- _WHAT TO PRODUCE_: In the records below, starting with the line that contains "Click the first-page arrow icon in pagination" and going on through the line that contains "point(160,1126)", rename "See More" to "Show More". Give only those lines, with everything else unchanged.

•••••

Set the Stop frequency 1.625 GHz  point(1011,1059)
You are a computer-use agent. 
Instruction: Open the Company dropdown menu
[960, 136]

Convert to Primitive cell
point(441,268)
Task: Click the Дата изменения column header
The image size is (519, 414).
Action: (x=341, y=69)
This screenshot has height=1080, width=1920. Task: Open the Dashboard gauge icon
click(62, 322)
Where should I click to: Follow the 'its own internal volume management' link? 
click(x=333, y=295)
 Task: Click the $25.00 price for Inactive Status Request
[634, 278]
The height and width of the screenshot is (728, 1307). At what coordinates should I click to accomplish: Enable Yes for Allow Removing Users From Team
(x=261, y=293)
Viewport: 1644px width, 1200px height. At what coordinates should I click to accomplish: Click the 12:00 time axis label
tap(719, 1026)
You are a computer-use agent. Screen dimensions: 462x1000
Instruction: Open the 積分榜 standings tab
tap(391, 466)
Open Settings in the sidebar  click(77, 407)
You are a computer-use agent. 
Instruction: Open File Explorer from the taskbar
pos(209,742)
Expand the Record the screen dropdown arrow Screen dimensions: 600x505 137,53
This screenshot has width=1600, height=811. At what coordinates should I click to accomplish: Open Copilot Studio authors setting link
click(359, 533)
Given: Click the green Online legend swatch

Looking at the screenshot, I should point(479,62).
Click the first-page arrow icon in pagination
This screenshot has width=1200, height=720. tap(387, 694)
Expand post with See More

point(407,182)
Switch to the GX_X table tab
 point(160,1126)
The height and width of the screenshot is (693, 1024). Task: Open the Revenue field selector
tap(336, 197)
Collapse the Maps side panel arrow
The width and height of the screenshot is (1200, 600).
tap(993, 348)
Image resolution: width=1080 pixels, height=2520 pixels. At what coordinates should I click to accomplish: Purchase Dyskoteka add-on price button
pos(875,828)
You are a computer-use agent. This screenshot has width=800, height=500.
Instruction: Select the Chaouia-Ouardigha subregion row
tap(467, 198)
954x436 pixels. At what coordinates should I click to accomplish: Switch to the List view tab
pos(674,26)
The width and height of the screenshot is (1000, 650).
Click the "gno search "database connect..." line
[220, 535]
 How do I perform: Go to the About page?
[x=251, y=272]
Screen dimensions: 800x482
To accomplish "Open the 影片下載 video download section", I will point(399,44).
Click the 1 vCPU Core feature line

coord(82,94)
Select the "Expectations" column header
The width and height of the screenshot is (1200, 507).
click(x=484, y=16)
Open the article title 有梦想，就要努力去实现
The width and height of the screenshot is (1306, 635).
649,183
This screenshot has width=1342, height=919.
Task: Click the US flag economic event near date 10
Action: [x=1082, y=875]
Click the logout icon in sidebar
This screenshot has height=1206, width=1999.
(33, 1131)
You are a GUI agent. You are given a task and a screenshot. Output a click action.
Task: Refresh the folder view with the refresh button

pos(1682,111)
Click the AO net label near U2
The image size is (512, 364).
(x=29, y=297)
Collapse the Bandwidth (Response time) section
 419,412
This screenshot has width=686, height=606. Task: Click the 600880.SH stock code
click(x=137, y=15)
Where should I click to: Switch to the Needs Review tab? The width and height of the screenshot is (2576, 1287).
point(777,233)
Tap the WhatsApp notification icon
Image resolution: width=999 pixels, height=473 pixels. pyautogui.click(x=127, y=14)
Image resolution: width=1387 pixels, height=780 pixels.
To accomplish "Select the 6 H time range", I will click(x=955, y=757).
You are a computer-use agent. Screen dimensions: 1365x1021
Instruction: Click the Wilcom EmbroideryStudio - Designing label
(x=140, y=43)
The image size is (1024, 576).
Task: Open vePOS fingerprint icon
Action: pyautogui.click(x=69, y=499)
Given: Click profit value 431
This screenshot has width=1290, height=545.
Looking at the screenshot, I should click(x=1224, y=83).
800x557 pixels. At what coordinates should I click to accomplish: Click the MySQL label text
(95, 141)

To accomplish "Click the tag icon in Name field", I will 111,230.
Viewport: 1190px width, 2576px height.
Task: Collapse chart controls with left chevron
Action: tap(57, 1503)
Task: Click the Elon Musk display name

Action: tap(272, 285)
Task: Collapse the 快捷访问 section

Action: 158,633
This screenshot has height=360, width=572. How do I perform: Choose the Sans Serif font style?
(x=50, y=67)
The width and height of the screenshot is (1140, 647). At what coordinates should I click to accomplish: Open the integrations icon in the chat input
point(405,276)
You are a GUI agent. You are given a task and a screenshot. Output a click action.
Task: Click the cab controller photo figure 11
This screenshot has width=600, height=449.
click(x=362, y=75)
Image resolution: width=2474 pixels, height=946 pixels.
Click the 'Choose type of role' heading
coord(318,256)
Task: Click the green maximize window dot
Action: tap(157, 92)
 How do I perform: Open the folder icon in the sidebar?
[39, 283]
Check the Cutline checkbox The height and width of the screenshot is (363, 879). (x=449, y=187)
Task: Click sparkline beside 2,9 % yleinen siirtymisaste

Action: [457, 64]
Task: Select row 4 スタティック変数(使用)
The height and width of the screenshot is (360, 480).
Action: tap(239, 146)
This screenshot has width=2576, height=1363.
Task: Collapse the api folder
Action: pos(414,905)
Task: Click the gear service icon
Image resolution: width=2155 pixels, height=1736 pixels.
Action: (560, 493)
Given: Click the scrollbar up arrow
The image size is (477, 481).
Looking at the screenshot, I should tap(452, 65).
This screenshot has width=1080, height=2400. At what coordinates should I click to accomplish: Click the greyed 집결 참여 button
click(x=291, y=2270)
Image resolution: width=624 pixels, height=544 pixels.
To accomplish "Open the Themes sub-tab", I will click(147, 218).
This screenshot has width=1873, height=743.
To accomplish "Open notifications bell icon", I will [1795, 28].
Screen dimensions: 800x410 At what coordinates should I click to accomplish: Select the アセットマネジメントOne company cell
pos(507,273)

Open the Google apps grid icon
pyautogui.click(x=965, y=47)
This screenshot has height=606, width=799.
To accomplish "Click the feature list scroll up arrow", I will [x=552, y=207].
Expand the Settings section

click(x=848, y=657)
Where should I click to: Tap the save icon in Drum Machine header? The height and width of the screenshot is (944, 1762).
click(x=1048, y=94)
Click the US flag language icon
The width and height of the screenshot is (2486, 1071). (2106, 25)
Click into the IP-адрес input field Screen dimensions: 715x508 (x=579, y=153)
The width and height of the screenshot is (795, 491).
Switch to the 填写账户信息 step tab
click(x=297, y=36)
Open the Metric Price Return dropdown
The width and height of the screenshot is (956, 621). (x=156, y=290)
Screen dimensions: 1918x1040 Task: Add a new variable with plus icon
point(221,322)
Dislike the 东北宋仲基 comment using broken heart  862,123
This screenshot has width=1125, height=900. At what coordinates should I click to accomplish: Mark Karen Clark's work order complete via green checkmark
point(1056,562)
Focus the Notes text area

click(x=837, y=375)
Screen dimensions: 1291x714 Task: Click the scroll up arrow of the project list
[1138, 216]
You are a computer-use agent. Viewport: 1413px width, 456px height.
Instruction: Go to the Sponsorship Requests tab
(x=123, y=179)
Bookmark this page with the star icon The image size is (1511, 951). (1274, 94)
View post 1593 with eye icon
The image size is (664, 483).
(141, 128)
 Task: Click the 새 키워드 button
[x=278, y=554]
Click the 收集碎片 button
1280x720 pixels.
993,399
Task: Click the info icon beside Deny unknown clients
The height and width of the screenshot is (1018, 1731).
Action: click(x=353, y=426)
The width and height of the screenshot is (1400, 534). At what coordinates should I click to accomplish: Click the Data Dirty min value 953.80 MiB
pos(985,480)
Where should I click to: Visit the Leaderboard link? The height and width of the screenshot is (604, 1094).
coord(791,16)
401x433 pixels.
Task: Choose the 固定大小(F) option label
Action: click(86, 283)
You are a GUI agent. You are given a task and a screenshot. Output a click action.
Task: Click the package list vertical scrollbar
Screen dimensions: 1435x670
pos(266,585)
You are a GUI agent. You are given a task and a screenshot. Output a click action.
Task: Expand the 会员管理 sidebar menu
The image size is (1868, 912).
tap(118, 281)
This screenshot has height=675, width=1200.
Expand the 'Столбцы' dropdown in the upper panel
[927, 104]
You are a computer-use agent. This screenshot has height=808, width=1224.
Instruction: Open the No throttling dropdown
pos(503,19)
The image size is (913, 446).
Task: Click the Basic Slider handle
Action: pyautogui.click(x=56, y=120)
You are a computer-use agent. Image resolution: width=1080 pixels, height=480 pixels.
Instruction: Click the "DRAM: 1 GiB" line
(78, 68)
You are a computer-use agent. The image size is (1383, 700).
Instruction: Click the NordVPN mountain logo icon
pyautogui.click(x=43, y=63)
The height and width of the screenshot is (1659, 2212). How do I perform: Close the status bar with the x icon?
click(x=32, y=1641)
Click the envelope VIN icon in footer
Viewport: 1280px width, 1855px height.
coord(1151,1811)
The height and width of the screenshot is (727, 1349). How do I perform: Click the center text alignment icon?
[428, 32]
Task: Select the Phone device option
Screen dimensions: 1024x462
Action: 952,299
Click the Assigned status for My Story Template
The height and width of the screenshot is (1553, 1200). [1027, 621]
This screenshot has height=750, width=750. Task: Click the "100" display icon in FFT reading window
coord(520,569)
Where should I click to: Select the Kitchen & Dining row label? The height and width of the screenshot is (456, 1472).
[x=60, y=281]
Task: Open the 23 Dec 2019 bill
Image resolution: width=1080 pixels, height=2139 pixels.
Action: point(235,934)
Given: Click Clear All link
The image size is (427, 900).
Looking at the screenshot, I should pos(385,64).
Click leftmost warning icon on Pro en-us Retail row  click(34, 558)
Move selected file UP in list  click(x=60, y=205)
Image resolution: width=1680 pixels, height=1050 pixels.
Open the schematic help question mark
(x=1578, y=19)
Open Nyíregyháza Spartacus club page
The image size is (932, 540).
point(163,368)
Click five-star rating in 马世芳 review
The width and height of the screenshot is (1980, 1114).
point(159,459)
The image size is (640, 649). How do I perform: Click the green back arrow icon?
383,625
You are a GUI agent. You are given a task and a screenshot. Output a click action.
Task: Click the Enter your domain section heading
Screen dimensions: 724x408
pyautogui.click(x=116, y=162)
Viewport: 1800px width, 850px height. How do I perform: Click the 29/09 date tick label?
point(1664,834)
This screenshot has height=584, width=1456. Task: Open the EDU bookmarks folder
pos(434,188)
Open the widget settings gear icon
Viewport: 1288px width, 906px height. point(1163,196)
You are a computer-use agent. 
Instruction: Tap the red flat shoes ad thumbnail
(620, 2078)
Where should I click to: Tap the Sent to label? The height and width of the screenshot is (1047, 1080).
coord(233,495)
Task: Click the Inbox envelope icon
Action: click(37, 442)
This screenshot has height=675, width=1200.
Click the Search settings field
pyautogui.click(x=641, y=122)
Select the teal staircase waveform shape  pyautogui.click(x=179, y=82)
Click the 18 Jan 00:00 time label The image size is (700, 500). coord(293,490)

•••••

- _WORKED SOLUTION_:
Click the first-page arrow icon in pagination
This screenshot has width=1200, height=720. tap(387, 694)
Expand post with Show More

point(407,182)
Switch to the GX_X table tab
 point(160,1126)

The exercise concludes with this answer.